Wednesday, September 24, 2008

An Alternative to the Wall Street Bailout


However, the market could be clogged because the prospects for a bailout are destroying the motivation to sell mortgage securities. If you sell this week and take a big loss, you will look pretty stupid if there is a bailout next week where comparable securities fetch much higher prices.

It could be that a Congressional rejection of the bailout proposal, rather than clogging the markets, will unclog them. If Congress goes home having sent financial institutions a clear signal that there will be no bailout of any kind, then sellers will bring their securities to market, and we will find out what the market thinks they are worth.

In the worst case scenario, the market will assign low values to the securities. Firms that are sufficiently capitalized to hold mortgage securities will earn profits at the expense of weaker companies that have to sell securities or go bankrupt. In the end, it may turn out that the winners really took advantage of the losers. That is capitalism at work in financial markets.

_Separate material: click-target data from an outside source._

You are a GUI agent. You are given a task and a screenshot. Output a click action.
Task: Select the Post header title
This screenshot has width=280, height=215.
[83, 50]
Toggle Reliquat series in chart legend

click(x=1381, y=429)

Ben Bernanke and Henry Paulson are asking Congress for a $700 billion stake to enter this business at a time of unprecedented difficulty in predicting home prices. If they were taking their plan to a venture capital firm to seek funding, they would be laughed out of the office. Their proposal is sketchy, with no financial projections included. Their qualifications for running the business are unimpressive-neither Bernanke nor Paulson has a background in mortgage default modeling. The business is sure to be encumbered with all sorts of political mandates and requirements from Congress, imposed by the same Congressional leaders who encouraged Freddie Mac and Fannie Mae to plunge into subprime mortgages.